- TO DO -
Would you please return the lines of the entries below starting at the line that has "بازگشت (back) button" and ending at the line that has "You are a computer-use", both included, exactly as they are?

(Pixel coordinate grounding data)
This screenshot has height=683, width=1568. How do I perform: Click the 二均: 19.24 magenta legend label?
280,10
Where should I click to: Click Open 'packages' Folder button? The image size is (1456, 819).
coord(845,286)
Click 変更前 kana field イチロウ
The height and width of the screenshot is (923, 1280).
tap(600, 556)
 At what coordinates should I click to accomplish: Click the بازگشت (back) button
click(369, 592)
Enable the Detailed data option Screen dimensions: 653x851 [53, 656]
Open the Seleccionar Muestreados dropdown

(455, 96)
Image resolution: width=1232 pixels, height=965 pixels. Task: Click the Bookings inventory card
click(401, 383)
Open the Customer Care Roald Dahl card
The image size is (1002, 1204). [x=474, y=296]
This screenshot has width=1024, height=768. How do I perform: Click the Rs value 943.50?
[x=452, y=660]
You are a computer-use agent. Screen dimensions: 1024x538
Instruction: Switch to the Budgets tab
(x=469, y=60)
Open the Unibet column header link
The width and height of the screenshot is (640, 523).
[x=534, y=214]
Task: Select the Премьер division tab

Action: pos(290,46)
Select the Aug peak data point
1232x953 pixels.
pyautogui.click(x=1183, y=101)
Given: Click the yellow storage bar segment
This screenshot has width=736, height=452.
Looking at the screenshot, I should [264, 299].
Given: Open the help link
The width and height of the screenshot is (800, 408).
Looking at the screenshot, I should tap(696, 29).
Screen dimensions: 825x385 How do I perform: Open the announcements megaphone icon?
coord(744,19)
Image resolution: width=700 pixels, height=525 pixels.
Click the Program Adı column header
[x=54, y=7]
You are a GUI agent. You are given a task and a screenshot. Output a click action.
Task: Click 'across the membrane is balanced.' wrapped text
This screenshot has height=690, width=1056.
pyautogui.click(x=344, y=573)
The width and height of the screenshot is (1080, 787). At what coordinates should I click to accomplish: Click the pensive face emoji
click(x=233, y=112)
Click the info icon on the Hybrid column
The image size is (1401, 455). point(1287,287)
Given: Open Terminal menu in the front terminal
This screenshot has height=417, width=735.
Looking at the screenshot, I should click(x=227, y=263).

- RESPONSE TO THE TASK -
 At what coordinates should I click to accomplish: Click the بازگشت (back) button
click(369, 592)
Enable the Detailed data option Screen dimensions: 653x851 [53, 656]
Open the Seleccionar Muestreados dropdown

(455, 96)
Image resolution: width=1232 pixels, height=965 pixels. Task: Click the Bookings inventory card
click(401, 383)
Open the Customer Care Roald Dahl card
The image size is (1002, 1204). [x=474, y=296]
This screenshot has width=1024, height=768. How do I perform: Click the Rs value 943.50?
[x=452, y=660]
You are a computer-use agent. Screen dimensions: 1024x538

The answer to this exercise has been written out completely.